In exchange, the source said, Russia sent a British NLAW anti-tank missile, a US Javelin anti-tank missile and a Stinger anti-aircraft missile. Those weapons somehow "fell into Russian hands" on their way to Ukraine as military aid, the source told Sky.
An opportunity to reverse-engineer the latest NATO weapons systems would certainly explain why, as was speculated in assessing the apparent rift within the Iranian government over the drones sales, the military might not have informed the rest of the Iranian government of the transactions.
A former Iranian ambassador to Moscow, Nematollah Izadi, said it appeared there had been no proper cooperation between the military and diplomatic wings of the Iranian state, possibly leaving the foreign ministry in the dark. It seemed one section of the government thought it profitable to sell drones to Moscow for the use in the war or otherwise, Izadi said, and “we seem to have succumbed to a deception operation by Russia, which, in my opinion, does not serve our national interests at all”.

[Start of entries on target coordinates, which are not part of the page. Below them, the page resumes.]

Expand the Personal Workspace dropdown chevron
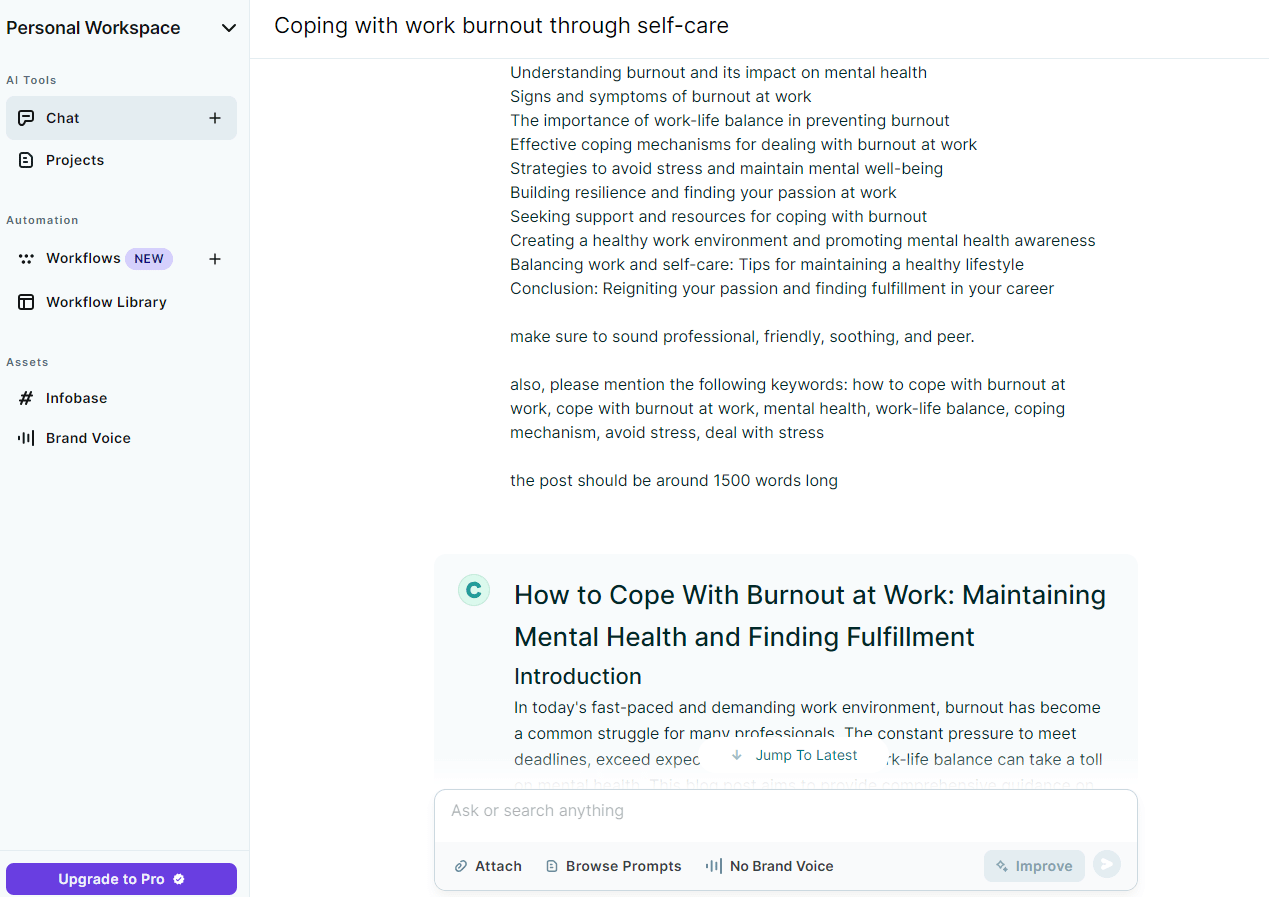1269x897 pixels. tap(229, 28)
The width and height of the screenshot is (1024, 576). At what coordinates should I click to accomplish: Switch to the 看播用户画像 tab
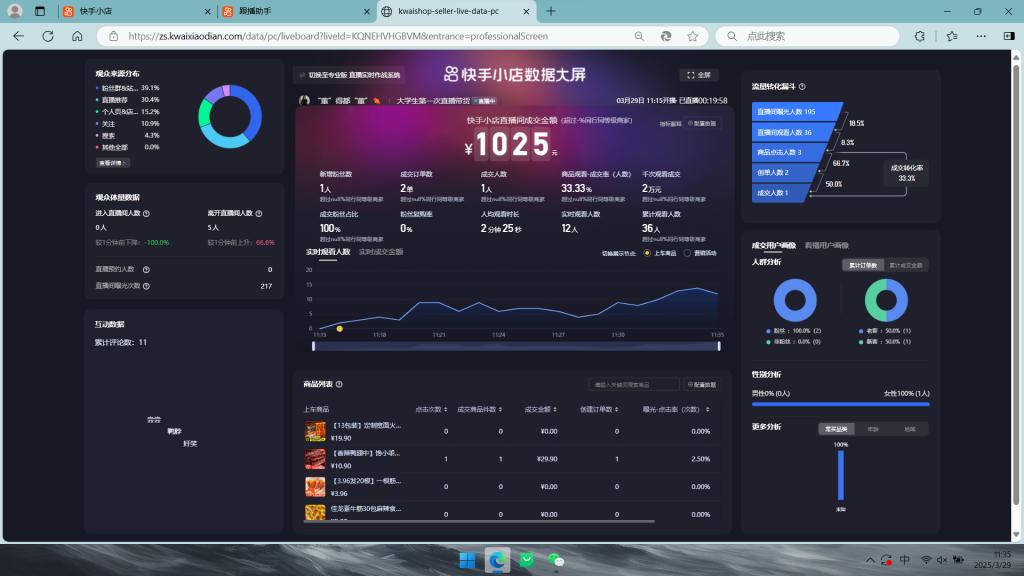(827, 244)
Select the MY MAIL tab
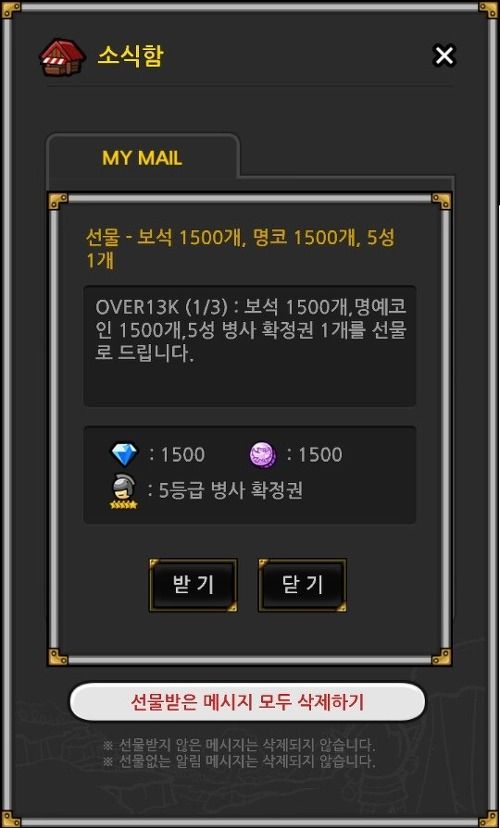This screenshot has height=828, width=500. (x=143, y=157)
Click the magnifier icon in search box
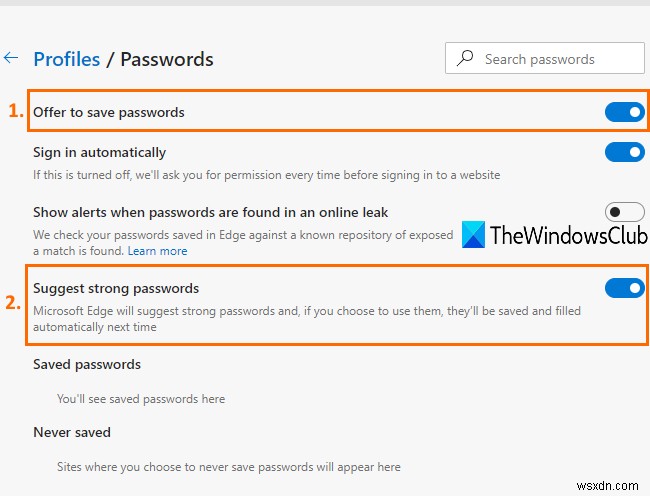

Still, the interest in cloning and reverse-engineering a variety of weapons systems from around the world leaves us with an odd question: With what is clearly a sophisticated ability to reverse engineer various subsystems and technologies for its own military designs, why would Iran outfit even one Mohajer-6 drone with stolen hardware rather than knockoff clone hardware?
Given the demands placed on military hardware by military usage, resorting to even slightly used parts—e.g., stolen Rotax engines—would weaken and diminish performance. Assuming Iran’s industrial capacity is up to the task, even an inferior copy of the Rotax engine, installed new and with no prior hours of flight time, should be preferable to used stolen engines with variable prior hours of flight time.
It’s not surprising that Iran would steal Rotax light aircraft engines. It is surprising that Iran might be stealing them in order to use them, rather than copy them.
Iran’s Military Industrial Complex Is Limited. So Is Russia’s.
What we are forced to consider from the use of presumably stolen Rotax engines in serial production of Iranian drones is that, while Iran’s ability to reverse engineer products might be sophisticated, the country’s ability to then produce at scale may be rather limited. Whether because of sanctions, corruption, or other unknown limitations, Iran may be constrained in its ability to churn out weapons of war.
This might explain why some in the Iranian government are not happy about the drone sales: Russia’s use of Iranian drones may have inadvertently exposed significant vulnerabilities and weaknesses within Iran’s weapons industries. Iran, while willing and able to send drones to irregular groups such as the Houthi rebels in Yemen, as well as Hezbollah and Hamas, may not have the industrial capacity to participate in a conventional struggle such as is taking place in Ukraine.
This would have profound implications for the regional balance of power within the Persian Gulf region, where Iran has long used support for terrorist and insurgent groups to wield influence, seeking to become regional hegemon.
As Russia has been demonstrating quite plainly of late, without an healthy economy to support forces in the field, a country’s capacity for military power projection becomes limited to non-existent.
Russia’s recent withdrawal from Kherson in Ukraine is in no small measure due to its inability to produce, let alone transport, the war materials necessary for sustaining occupation of the city. Should Russia ultimately be ejected from Ukrainian territory, a primary cause will be Russia’s inability to supply the front line forces sufficiently.
Similarly, Iran’s ability to dominate its spheres of influence will naturally be constrained by the limitations of its own native industries. What the world is learning about Iranian drones in Ukraine may be revealing what some of those limitations are.